Otra de las grandes propuestas es la del nuevo Ministro Europeo de Economía y Finanzas, que daría coherencia y efectividad a las políticas económicas de la UE, contribuiría a la transparencia y rendiría cuentas ante el Parlamento. Entre las funciones del nuevo Ministro estarían:

  • Vice Presidente de la Comisión Europea: la cabeza visible de la UE y la zona euro en cuanto a asuntos económicos y fiscales se refiere.
  • Presidente del Eurogrupo: hasta ahora era elegido de entre los ministros de finanzas de los Estados miembro.
  • Presidencia de la Junta de Gobernadores del Fondo Monetario Europeo (FME). Función neutral teniendo en cuenta los intereses de los accionistas del FME de forma equilibrada.

Este nuevo cargo tendría las siguientes responsabilidades:

  • Representante de la Unión y de la zona euro.
  • Coordinación y supervisión de normas fiscales, económicas y financieras.
  • Coordinar la política fiscal con la política monetaria del BCE.
  • Supervisión de los presupuestos de la UE/zona euro incluyendo apoyo para reformas estructurales y estabilización macroeconómica (caso de países de la zona euro) y convergencia (fuera de la zona euro).

Hoja de Ruta

Estas medidas presentadas por la Comisión han sido anunciadas junto a una hoja de ruta. Según esta agenda, se establece un plazo de 18 meses durante el cual, si los planes de la Comisión consiguen superar las reticencias de Alemania y de otros países de su órbita, las reformas se deberían ir materializando.

De acuerdo a lo previsto, para mediados de 2019 la UE debería haber aprobado el nuevo FME y acordado el nuevo cargo de superministro europeo. Siguiendo esta hoja de ruta, idealmente a partir de esa fecha, y a más tardar en 2025, se podría crear el Tesoro de la zona euro, iniciar la emisión de un Activo Seguro Europeo y simplificar las normas del Pacto de Estabilidad y Crecimiento.

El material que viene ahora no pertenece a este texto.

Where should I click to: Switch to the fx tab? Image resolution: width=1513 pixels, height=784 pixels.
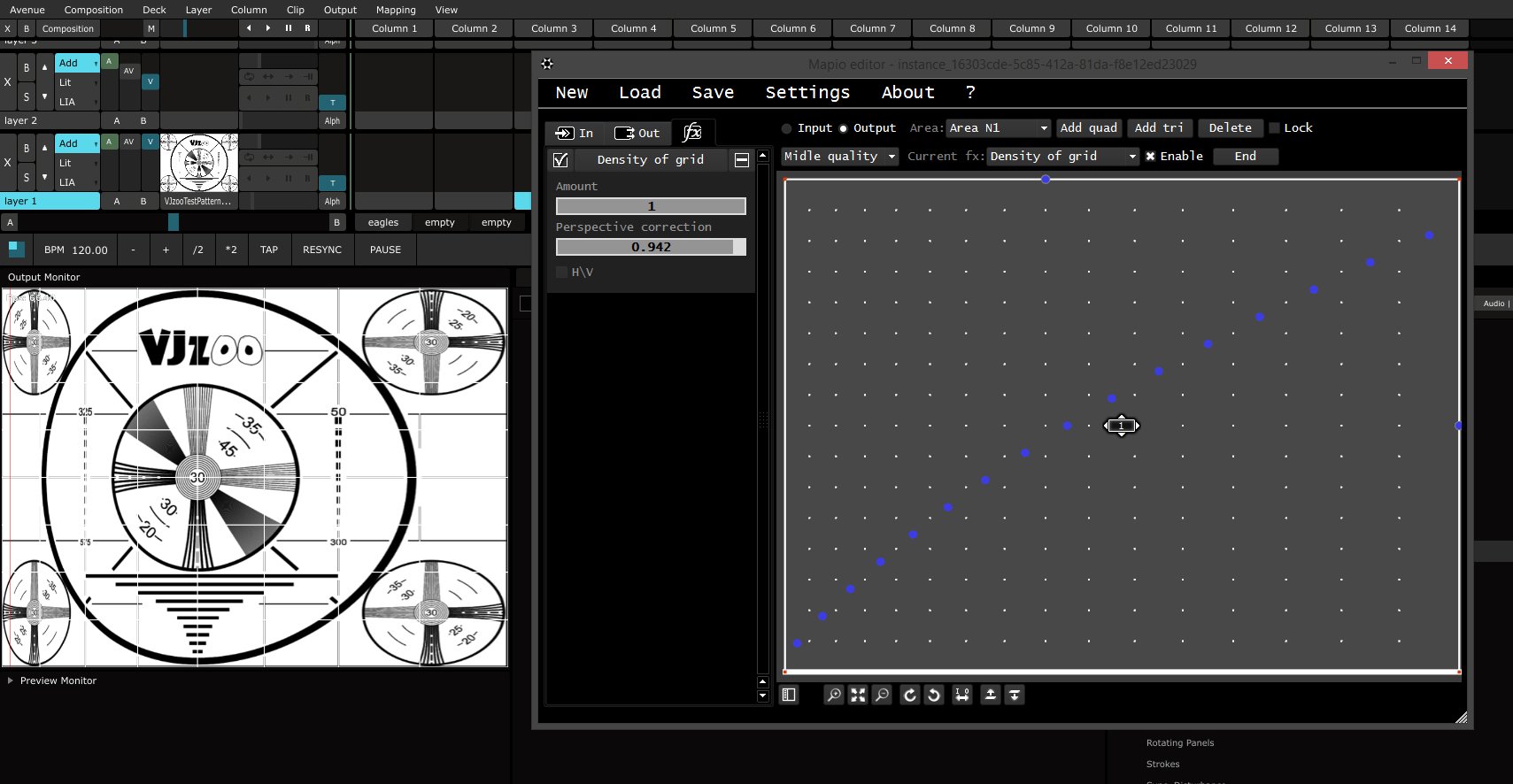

Entre las críticas, la falta de dinero y cifras que respalden las propuestas, el dejar para otro momento el tan cacareado seguro de desempleo europeo, la carencia de medidas que profundicen más decididamente en el control democrático de la gobernanza o una apuesta más contundente por establecer medidas anticíclicas. Para muchos una oportunidad perdida, para otros tan solo un paso más en el único camino posible (y quizá deseable): el que conecta París y Berlín, pasando por Bruselas.